There's also Take 2 Interactive Software, founded a little over two years ago by Ryan Brandt, the scion of the New York publishing clan that publishes Interview, Antiques, and Art in America magazines. Brandt, 23, has so far focused on entertainment--games such as Hell, a CD-ROM thriller starring Dennis Hopper and Grace Jones. Take 2 has development deals with Apple, Viacom, and Gametek.

DIGITAL DUET. New York is even giving Hollywood some competition. R/GA Digital Studios, a production house that did special effects for films such as Clint Eastwood's In the Line of Fire and Woody Allen's Zelig, earned a reputation as the Lucasfilm Ltd. of the East. R/GA's early bet on digital technology in 1987 has paid off. Like neighbors such as Curious Pictures, it's now a leading producer of digital ads, including such ground-breaking work as the Diet Coke spot that paired Gene Kelly and Paula Abdul in a digital duet.

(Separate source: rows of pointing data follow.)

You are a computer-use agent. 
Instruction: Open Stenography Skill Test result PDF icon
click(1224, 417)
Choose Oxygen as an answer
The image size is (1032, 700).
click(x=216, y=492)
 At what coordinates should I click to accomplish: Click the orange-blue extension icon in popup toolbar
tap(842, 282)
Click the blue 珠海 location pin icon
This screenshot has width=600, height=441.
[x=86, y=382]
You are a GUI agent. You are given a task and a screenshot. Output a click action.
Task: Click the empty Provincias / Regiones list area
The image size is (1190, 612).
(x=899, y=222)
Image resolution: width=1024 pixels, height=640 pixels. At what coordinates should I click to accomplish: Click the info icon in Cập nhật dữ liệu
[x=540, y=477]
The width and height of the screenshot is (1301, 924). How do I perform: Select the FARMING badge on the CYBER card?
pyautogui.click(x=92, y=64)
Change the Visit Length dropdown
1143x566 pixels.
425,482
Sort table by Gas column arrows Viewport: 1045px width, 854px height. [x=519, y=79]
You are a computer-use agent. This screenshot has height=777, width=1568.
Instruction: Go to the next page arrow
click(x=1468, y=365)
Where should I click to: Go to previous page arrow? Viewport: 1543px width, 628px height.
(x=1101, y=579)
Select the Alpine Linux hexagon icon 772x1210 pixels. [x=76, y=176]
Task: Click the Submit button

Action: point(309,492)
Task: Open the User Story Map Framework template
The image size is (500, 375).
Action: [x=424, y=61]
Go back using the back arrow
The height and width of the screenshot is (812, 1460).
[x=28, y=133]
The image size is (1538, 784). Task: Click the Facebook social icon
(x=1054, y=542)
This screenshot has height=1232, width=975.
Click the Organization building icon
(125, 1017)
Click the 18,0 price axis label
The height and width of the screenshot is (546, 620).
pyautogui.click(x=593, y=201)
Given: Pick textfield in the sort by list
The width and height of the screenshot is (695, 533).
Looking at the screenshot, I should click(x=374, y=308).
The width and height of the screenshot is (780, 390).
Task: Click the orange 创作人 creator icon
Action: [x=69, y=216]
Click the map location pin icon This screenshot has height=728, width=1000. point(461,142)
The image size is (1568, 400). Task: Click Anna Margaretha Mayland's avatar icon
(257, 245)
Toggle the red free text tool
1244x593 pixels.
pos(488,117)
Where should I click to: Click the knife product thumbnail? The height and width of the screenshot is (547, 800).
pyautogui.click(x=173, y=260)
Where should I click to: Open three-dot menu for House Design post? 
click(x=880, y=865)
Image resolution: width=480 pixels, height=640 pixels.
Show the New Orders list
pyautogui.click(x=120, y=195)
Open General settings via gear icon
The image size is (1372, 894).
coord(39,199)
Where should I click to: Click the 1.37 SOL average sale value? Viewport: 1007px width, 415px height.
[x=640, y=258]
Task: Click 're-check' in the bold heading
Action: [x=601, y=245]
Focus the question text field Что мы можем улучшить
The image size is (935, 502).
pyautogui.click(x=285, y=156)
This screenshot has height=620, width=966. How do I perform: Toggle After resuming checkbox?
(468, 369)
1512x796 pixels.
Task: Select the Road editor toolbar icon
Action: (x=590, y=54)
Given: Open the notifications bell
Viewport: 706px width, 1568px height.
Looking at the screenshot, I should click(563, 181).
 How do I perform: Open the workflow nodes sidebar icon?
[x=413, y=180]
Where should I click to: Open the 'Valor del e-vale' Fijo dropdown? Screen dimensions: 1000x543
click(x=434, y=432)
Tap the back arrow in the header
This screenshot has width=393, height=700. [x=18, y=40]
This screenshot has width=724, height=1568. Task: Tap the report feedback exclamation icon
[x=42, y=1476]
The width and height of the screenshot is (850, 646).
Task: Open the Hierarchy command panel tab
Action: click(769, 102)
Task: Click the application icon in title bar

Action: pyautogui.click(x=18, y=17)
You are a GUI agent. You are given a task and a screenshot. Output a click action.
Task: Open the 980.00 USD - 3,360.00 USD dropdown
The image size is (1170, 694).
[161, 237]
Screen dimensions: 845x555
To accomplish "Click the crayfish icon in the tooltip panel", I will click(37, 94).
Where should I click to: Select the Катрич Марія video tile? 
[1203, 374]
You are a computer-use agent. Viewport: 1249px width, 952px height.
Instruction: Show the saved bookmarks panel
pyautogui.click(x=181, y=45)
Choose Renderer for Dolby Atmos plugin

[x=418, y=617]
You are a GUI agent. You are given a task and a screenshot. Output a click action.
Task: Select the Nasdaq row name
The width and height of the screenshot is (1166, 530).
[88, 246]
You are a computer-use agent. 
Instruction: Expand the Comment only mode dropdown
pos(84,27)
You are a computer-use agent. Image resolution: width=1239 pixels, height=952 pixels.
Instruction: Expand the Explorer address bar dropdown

Today, R/GA is making interactive ads for Chrysler Corp. and the U.S. Postal Service to be tested on Time Warner Inc.'s experimental Orlando cable-TV network. R/GA's Interactive unit, formed in 1993, is working on original content, including two upcoming CD-ROMs, Gear Heads and City Golf, that are now being produced for Tribal Media, a joint label with Philips.

While lots of multimedia programming has been little more than "shovelware"--a term for simply cramming print or other "old media" content onto a disk--New York's new-media upstarts pride themselves on being on the creative edge. "The sensitivity to content is a hallmark of New York," says Preiss.

Such creativity has been rewarded with big contracts from the software and media giants that have the resources to fund development and pay for marketing and distribution. But starting this year, some of New York's most talented developers--including Music Pen, Take 2, and R/GA Interactive--plan to publish under their own labels, rather than distributing through Microsoft or Time Warner. If they achieve new-media stardom, they could really put Silicon Alley on the map.